Come evitare che il problema si ripresenti
Controlla il manometro una o due volte durante la stagione fredda, sempre distinguendo tra impianto freddo e impianto appena utilizzato. Una variazione moderata con l’aumento della temperatura è normale; un salto rapido verso 3-4 bar non lo è.
- Verifica che il rubinetto di carico sia chiuso dopo ogni rabbocco.
- Non aggiungere acqua solo perché la lancetta oscilla leggermente durante il funzionamento.
- Fai controllare il vaso di espansione durante la manutenzione periodica.
- Osserva il tubo della valvola di sicurezza per individuare gocciolamenti.
- Segnala al tecnico se la pressione cala spesso, perché anche un problema di pressione bassa può essere collegato allo stesso guasto.
Un impianto con termosifoni sporchi o pieno d’aria può funzionare male, ma non ogni problema di circolazione spiega una lettura di 4 bar. Sfiatare i radiatori ha senso quando c’è aria e il produttore lo prevede, mentre non deve diventare una soluzione automatica per qualsiasi anomalia del manometro.

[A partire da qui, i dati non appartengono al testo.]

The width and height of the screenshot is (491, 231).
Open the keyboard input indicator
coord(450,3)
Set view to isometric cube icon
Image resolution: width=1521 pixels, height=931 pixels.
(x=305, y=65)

La regola pratica da ricordare davanti a 4 bar
Con la caldaia fredda, il riferimento usuale è circa 1-1,5 bar, ma il manuale del modello resta l’autorità principale. Una lettura di 4 bar richiede di interrompere il riscaldamento, controllare il rubinetto di carico e ridurre la pressione soltanto con una procedura sicura e prevista.
Se il valore risale, compare acqua sotto la caldaia o interviene la valvola di sicurezza, non insistere con rabbocchi e sfiati ripetuti. In questi casi la pressione elevata è il sintomo di un componente da verificare, e una diagnosi corretta protegge sia l’impianto sia il portafoglio da riparazioni ripetute.